• [やること]:
(1) 恥骨骨折の治療についての抜粋で、恥骨骨折は何の一つに分類されているか。
(2) 恥骨骨折の治療についての抜粋から、「ただ、手術をしていないので」で始まり「骨盤を安定させる手術があります。」で終わる部分を一字一句そのまま書き写すこと。

• [抜粋]:
恥骨骨折の治療方法とは?
ここでは、「恥骨骨折の治療方法」
についてお話します。
恥骨は骨盤をつくる骨の一つで、
体を支える重要な役目を担っています。
その恥骨が外傷や骨粗しょう症
などが原因で折れてしまうことを
恥骨骨折と言います。
恥骨骨折は骨盤骨折の一つに分類されます。
今回は恥骨骨折をした場合に
具体的にどのようにして治療するのか
ご紹介します。
恥骨骨折の治療方法とは?
恥骨骨折の治療は重症度によって
異なりますが
治療の流れは基本的には同じになります。
・恥骨骨折の初期
恥骨骨折の初期は痛みが強く、
骨もくっついていないため
姿勢が不安定になります。
まずは骨を正しい位置で
くっつけることが最優先になります。
場合によっては骨盤を外側から固定する
こともあります。
初期のうちは鎮痛剤を使いながら
痛みを緩和して、
自然に骨がくっつき始めるのを待ちます。
基本的にはベッド上安静となり、
食事や歯磨きもベッド上、
入浴はできないので全身をタオルで拭く
全身清拭になります。
初めのうちは痛みが強くトイレに行けない
場合も多いので
尿道留置カテーテル
といって尿道に管を入れて
尿を流出させる場合もあります。
レントゲンなどの検査も
歩いて行くことは困難なので
ベッドのまま検査室に行くことに
なります。
何をするにもベッド上なので
非常にストレスが溜まりますし、
安静治療は手術療法に比べて
歩けるようになるまで
時間がかかりますので
精神的に苦痛を感じる方も
多いようです。
ただ、手術をしていないので
全身麻酔による合併症や
手術創からの感染の心配がないので
その面では安心できる治療方法でもあります。
・手術をする場合
骨折が重度な場合や、
恥骨以外の骨も折れている場合、
また折れた骨は内臓や
血管を傷つけてしまった場合には
手術をする場合があります。
手術は、骨盤内にボルトを入れて
骨盤を安定させる手術があります。
出血がひどい時には
止血のための手術をします。
術後は全身麻酔の影響もあり、
無気肺や便秘、
創部の縫合不全など
さまざまな手術合併症に
注意する必要があります。
創部からの細菌感染のリスクもあるため
抗生剤などの点滴をする場合もあります。
手術をすると骨盤の安定は早く、
安静療法よりも早く歩けるようになります。
・恥骨骨折をしたら気を付けること
恥骨骨折は交通事故やスポーツ
などによる転倒、骨粗しょう症
などが関係して起こります。
そのため、事前に
予防するのはほぼ困難です。
ですが、骨折したあとにしっかりと
骨折部位をくっつけて、
今後の生活への支障を
小さくするためには
恥骨骨折後の日常生活で
いくつか気を付けなくては
いけないことがあります。

• [データ]:
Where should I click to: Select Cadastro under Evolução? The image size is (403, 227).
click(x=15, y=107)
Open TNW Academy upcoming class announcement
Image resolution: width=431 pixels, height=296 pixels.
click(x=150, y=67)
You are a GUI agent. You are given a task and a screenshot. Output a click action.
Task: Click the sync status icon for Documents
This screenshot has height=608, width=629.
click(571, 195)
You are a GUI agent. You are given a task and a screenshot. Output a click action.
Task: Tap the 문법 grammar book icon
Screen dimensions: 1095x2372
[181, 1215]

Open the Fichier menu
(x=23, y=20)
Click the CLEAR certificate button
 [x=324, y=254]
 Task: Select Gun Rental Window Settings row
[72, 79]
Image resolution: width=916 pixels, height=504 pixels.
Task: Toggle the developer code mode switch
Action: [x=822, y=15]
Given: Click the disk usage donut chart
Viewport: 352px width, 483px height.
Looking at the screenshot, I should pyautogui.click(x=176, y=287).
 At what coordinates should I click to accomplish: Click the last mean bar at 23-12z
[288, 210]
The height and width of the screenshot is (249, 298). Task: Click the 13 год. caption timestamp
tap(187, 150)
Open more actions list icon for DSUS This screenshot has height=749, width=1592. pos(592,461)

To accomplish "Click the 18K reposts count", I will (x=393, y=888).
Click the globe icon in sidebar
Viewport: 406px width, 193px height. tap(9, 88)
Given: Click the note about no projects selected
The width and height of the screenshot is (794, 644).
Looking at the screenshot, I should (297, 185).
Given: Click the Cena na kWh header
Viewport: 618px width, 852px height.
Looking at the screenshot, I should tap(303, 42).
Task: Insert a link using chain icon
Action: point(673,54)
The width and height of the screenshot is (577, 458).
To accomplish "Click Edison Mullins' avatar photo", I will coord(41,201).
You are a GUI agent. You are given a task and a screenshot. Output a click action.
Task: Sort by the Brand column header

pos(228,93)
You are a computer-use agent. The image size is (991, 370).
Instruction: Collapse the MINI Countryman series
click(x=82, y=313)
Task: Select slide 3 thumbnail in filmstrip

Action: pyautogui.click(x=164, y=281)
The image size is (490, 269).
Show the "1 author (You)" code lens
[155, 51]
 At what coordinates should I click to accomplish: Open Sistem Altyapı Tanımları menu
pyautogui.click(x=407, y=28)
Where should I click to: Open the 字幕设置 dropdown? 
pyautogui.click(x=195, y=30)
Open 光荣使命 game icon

• [解答例]:
(1) 骨盤骨折の一つに分類されている。

(2)
ただ、手術をしていないので
全身麻酔による合併症や
手術創からの感染の心配がないので
その面では安心できる治療方法でもあります。
・手術をする場合
骨折が重度な場合や、
恥骨以外の骨も折れている場合、
また折れた骨は内臓や
血管を傷つけてしまった場合には
手術をする場合があります。
手術は、骨盤内にボルトを入れて
骨盤を安定させる手術があります。